I love the photo they chose for the cover. It reminds me of how magazine covers used to be in the 80s. Is it twee? Maybe a little. But, to me, not pukey twee. Or maybe that’s because I like her so much. I like that the photo is focusing on her eyes, how expressive they are, and I like her with a pixie cut like this. She looks great in a pixie cut.
As for the article – this is all about the undeniable talent and versatility of Emma Stone, who sings and dances and is serious and funny and, in a relatively short time, has become one of the most respected actors of her generation. Oh, and she once played backup tambourine for Prince at the Saturday Night Live 40th anniversary party. While her foot was bleeding. It’s a fairy tale. Which is supposed to mirror the fairy tale told in La La Land, where dreamers come to chase their dreams. And Emma’s the one whose dream came true. Super meta.

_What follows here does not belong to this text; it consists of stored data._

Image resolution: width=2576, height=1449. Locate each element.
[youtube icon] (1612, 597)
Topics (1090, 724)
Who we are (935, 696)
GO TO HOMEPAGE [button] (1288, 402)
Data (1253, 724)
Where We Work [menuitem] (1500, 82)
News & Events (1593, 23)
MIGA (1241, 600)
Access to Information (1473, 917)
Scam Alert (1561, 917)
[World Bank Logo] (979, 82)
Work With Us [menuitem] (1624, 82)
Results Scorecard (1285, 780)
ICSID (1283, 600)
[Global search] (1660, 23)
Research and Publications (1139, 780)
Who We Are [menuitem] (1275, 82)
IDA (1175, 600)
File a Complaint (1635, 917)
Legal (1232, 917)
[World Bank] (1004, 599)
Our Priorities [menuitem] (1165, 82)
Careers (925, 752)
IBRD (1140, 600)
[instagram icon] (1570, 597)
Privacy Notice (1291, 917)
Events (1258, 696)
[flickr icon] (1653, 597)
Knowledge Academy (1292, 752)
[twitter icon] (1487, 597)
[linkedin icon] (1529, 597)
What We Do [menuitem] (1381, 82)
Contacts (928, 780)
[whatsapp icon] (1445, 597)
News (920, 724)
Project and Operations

Emma gives just enough here to make it interesting, just enough to spin off quotes that can be covered on the blogs – the way I’m covering it here – without risking one major headline that would obscure the point, the point being that there’s a trophy at the end of this ride. She tells a story about being at a party at Paris Hilton’s house and walking in on someone vomiting into a closet. She acknowledges that she is indeed single now after ending her four year relationship with Andrew Garfield, “Someone I still love very much”. My favourite part, however, is when she talks about gender pay equality and catches herself using the kind of language that betrays the way we’ve been conditioned to think:
“We should all be treated fairly and paid fairly. I’ve been lucky enough to have equal pay to my male costars.” She stops herself. “Not ‘lucky.’ I’ve had pay equal to my male costars in the past few films. But our industry ebbs and flows in a way that’s like, ‘How much are you bringing into the box office?’ ‘How much are you the draw or is the other person the draw?’ I felt uncomfortable talking to my agent or lawyer about it because I was like, ‘Do people want to see me as much as they want to see Steve Carell?’ It’s a weird conversation to have because it’s trying to see oneself from the outside.
It’s automatic, isn’t it? To describe equality as a fortunate circumstance as opposed to a standard? And then to question the expectation of equality based on comparison? Oh wait. If I ask for what I think I deserve, will people think that I think that I’m as good as X, or Y? And if they do, will they then think I’m full of myself? That is the ongoing indignity of existing for so long in second class. Not only do you have to fight to get a seat in first class, you spend the entire time there doubting whether or not you belong.